今昔さんぽ 「1956年の光と、甲山の祈り。――街の風景を鑑定する散歩」

 


西宮という街には、無数の「記憶」が埋まっている。
今日の「今昔さんぽ」が提示したのは、60年以上の時を超えた一枚のモノクロ写真だ。

鑑定の旅:街に眠る手がかりを探して
私の仕事は、モノの価値や真実を見極めることだ。しかし、この散歩で見られるのは「物質」ではなく「街の記憶」の鑑定である。

苦楽園口から始まる聞き込みの旅。人々が口々に語る「甲山」という名。
堂安選手ゆかりのドーナツ屋の懐かしい甘さや、新聞販売店と焼き芋屋という、二足のわらじを履く昭和の逞しさ。それらすべてが、西宮という土地の厚みを物語っている。

特に心に残ったのは、甲陽園駅で出会った91歳の写真館主の存在だ。
店内に飾られた著名人たちの写真群は、彼がどれほど長く、この街の「今」をレンズに焼き付けてきたかの証明に他ならない。彼にとっての街の歴史は、すでに教科書ではなく、彼自身の人生そのものだったのだろう。

「平和の塔」に宿る、時を超えた願い
神呪寺の住職によって明かされた写真の正体――。
それは、平和を祈る婦人会が建立した「平和の塔」だった。「汚されない一点を作りたい」という言葉には、戦後の激動の中で、何としても守り抜きたかった静寂と祈りが込められている。

標高309メートル。
兵頭さんが撮影した「現代の景色」と、かつての写真。
二つの写真は、物理的には同じ位置からの風景だが、そこに流れる時間の重みは、住む人々の想いによって全く別のものとして完成していた。

モノと記憶を繋ぐ、アーカイブという仕事
現場を巡り、歴史を辿る。
その過程で、かつての風景が、単なる「古い写真」から「未来へ繋ぐべき物語」へと価値を変える。これこそが、私たちが目指す「アーカイブ」の真髄ではないだろうか。

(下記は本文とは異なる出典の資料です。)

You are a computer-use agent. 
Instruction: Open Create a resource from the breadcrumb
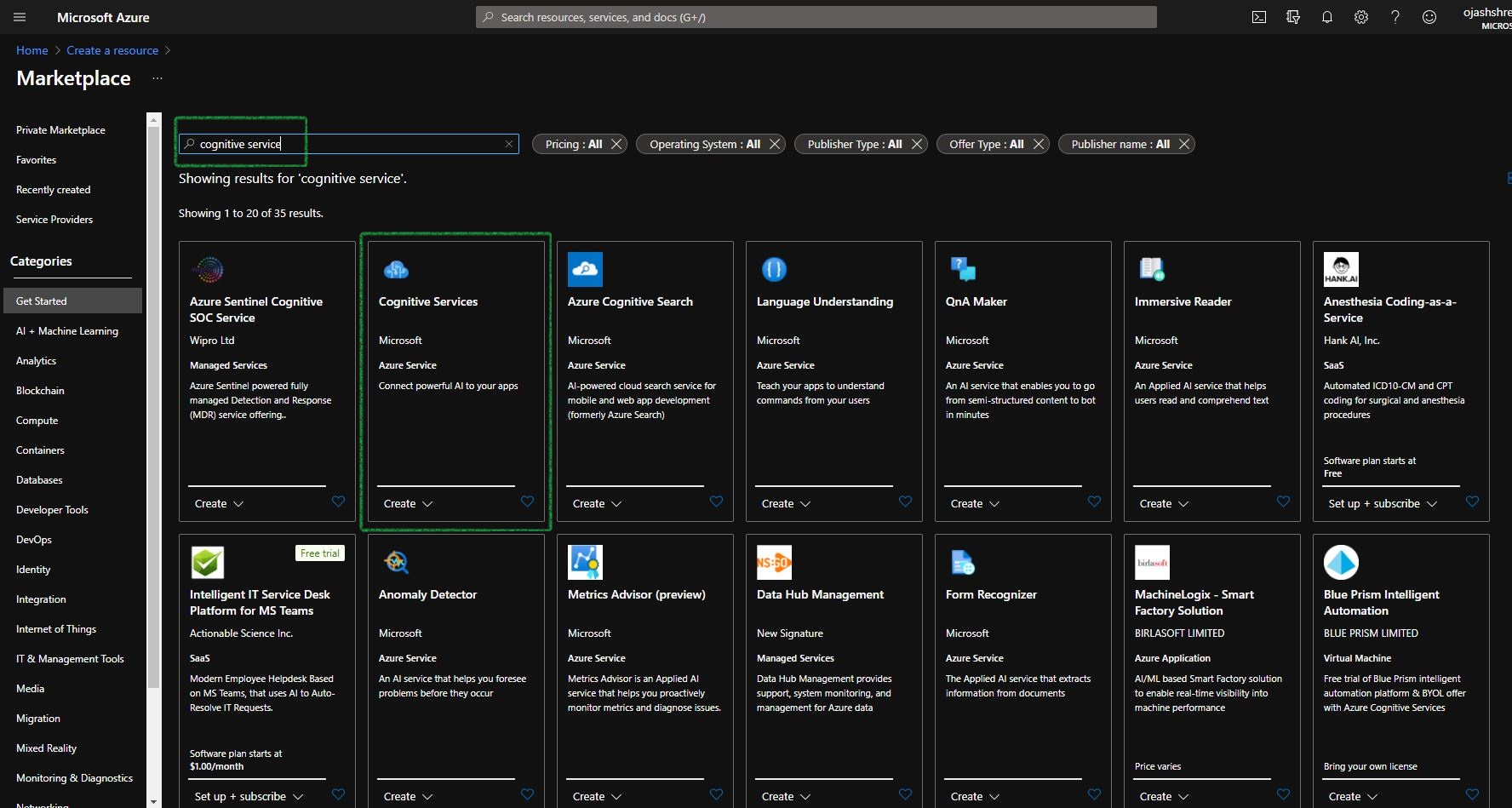click(112, 50)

今日、街のあちこちで話を聞いた人々も、記憶の守り人だ。
1956年の写真が導いたのは、単なる場所の特定ではない。先人たちがこの街に何を願い、私たちは何を大切にすべきか。そんな「街の価値」を再発見する、贅沢な時間だった。

また一つ、西宮という街の奥深さに触れた気がする。
ルーペを外して、今度は自分の足で。この風景を確かめに歩いてみたいと思う。